▶ ELENCO DEI COMPITI:
(a) Cita parola per parola il passo del brano sulla cittadinanza dei minori che comincia con "Sono infatti privati" e finisce con "sul territorio italiano.".
(b) Secondo il brano sulla cittadinanza dei minori, quale legge priva questi ragazzi della cittadinanza italiana?

##### BRANO DA LEGGERE

I minori nati nel nostro Paese da genitori stranieri sono 572.720 e aspettano da tempo una risposta sul loro diritto di cittadinanza. Ma dopo le esternazioni di Napolitano la politica si divide
Sono poco meno di 600 mila, hanno un volto, un nome, ma non un’identità. Non sono italiani né stranieri, bensì dei corpi che vagano per le nostre città in attesa di una risposta che tarda ad arrivare. Sono questi gli “immigrati 2.0”, figli di uomini e donne che, come noi, vanno al lavoro e pagano le tasse, pur trascinando sul loro corpo i chiari segni di mari impervi o desolate distese che hanno superato armati di una cieca fede e sogni spesso – almeno in parte – delusi.
Sono infatti privati della cittadinanza italiana, come stabilito dalla legge 91/1992. Qui ritroviamo due princìpi: lo ius sanguinis, per cui «acquista la cittadinanza il figlio anche adottivo di genitore in possesso della cittadinanza italiana», e lo ius soli, che riguarda i nati in Italia da genitori ignoti o apolidi. Nonostante ciò, l’unico mezzo d’acquisto automatico è lo ius sanguinis, poiché esercitando lo ius soli i minori possono fare richiesta di cittadinanza non prima del compimento del 18° anno di età – ed entro il 19° – a condizione che siano in grado di dimostrare di aver vissuto ininterrottamente sul territorio italiano.
A ricordare la precarietà di questa schiera dimenticata di persone aveva pensato già, in occasione del voto di fiducia al Governo Monti, il segretario del Pd Pierluigi Bersani, esprimendo la volontà forte di rappresentare i diritti che questi ragazzi non hanno. A distanza di pochi giorni, quasi come un vecchio nonno amorevole mai dimentico, è intervenuto il presidente della Repubblica Giorgio Napolitano, auspicando la possibilità di affrontare la questione in Parlamento poiché, come da lui dichiarato, «negarla è un’autentica follia». Come prevedibile, le sue parole non sono cadute nel vuoto: se molte forze politiche hanno preso atto della questione, un deciso niet è venuto dalla Lega, la quale, con l’ex ministro Roberto Calderoli, ha minacciato le barricate. Una sciocchezzuola rispetto all’attacco frontale di Carlo Giovanardi (Pdl), che, visibilmente infastidito da quella che egli evidentemente considera una boutade estemporanea e fuori luogo, ha cercato di “zittire” la prima carica dello Stato!
Riconoscere i diritti è simbolo di democrazia e tolleranza, la loro concessione non mette in pericolo né la sovranità né l’identità del nostro Paese. Pensiamo solo alla nostra composizione sociale: non esiste più nella pratica una divisione netta tra l’italiano e lo straniero, un odierno muro di Berlino che separi noi da loro. I vari processi d’integrazione ‒ non sempre senza fatica ‒ stanno via via permettendo la realizzazione di una multietnicità che, in barba alle derive nazionaliste e neorazziste, fa bene all’Italia, fa bene agli italiani, perché solo con il confronto si può aspirare a una crescita socio-culturale. Quindi perché aver paura e ghettizzare? Diamo a questi 600 mila un’identità e un futuro da condividere con i nostri figli e combattiamo ogni giorno per difenderlo. Saremo, tutti insieme, cittadini d’Italia e cittadini del Mondo.

##########
##### MATERIALE ESTRATTO

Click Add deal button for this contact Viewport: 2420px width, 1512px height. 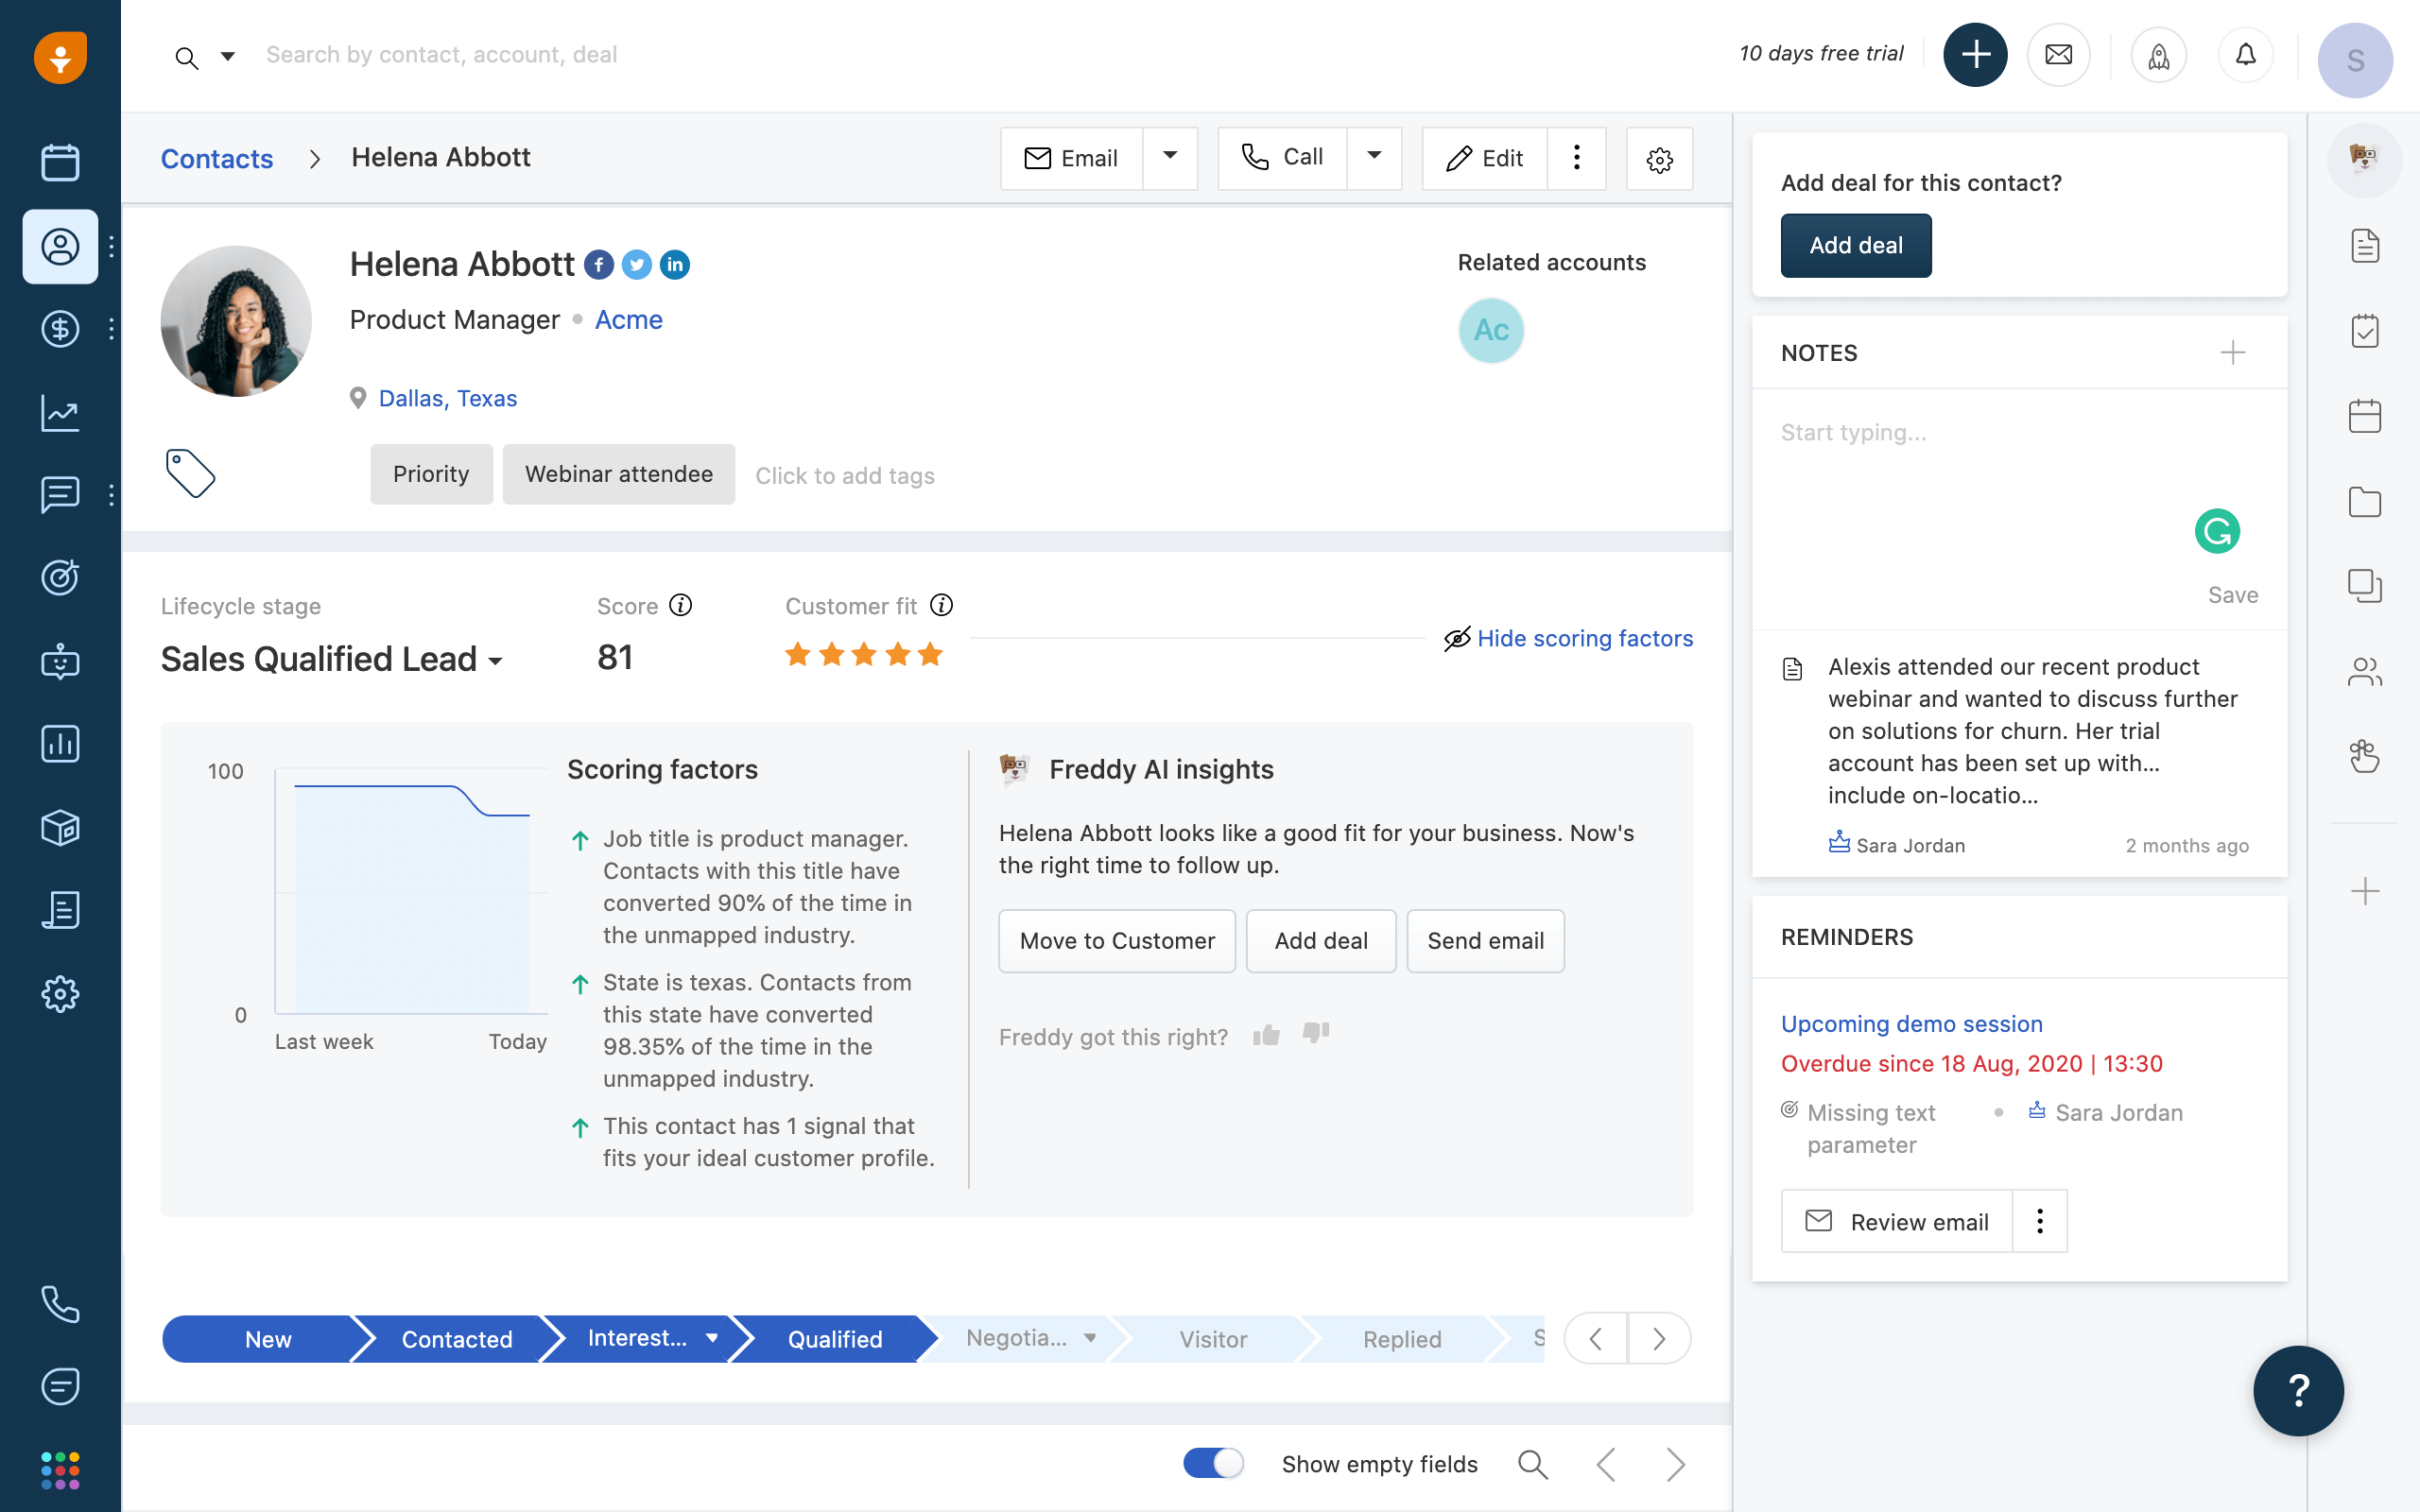coord(1856,244)
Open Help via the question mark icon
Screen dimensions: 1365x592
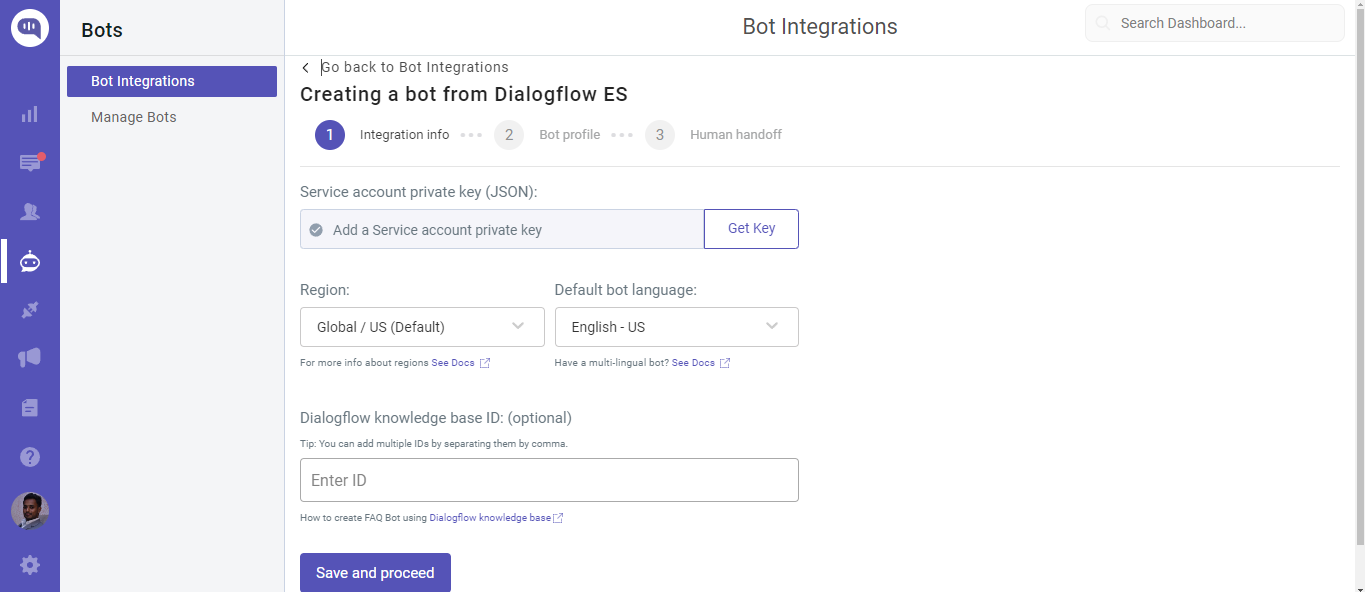coord(29,456)
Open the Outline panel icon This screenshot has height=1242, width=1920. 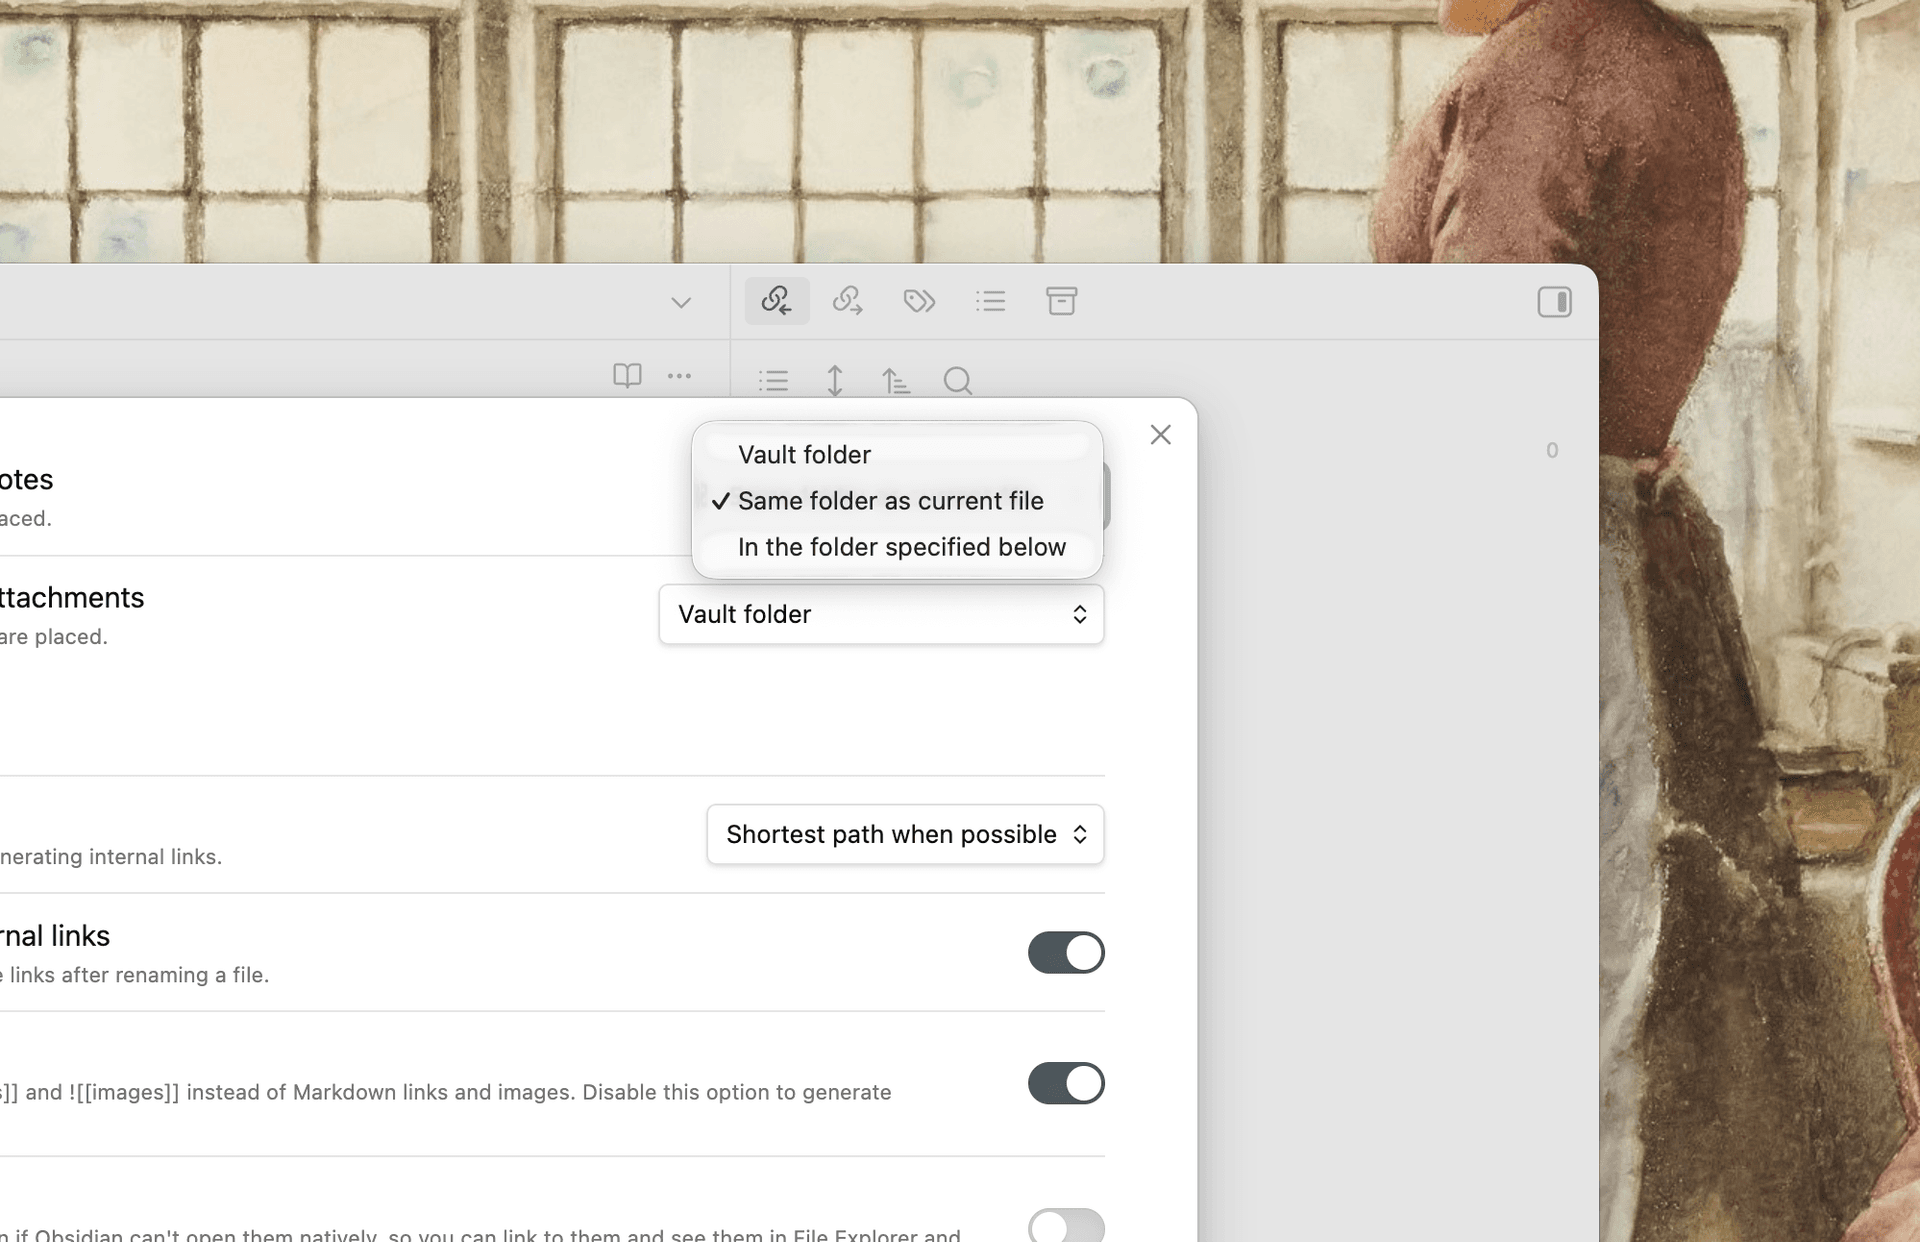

##########

▶ RISPOSTE:
(a)
Sono infatti privati della cittadinanza italiana, come stabilito dalla legge 91/1992. Qui ritroviamo due princìpi: lo ius sanguinis, per cui «acquista la cittadinanza il figlio anche adottivo di genitore in possesso della cittadinanza italiana», e lo ius soli, che riguarda i nati in Italia da genitori ignoti o apolidi. Nonostante ciò, l’unico mezzo d’acquisto automatico è lo ius sanguinis, poiché esercitando lo ius soli i minori possono fare richiesta di cittadinanza non prima del compimento del 18° anno di età – ed entro il 19° – a condizione che siano in grado di dimostrare di aver vissuto ininterrottamente sul territorio italiano.

(b) La legge 91/1992.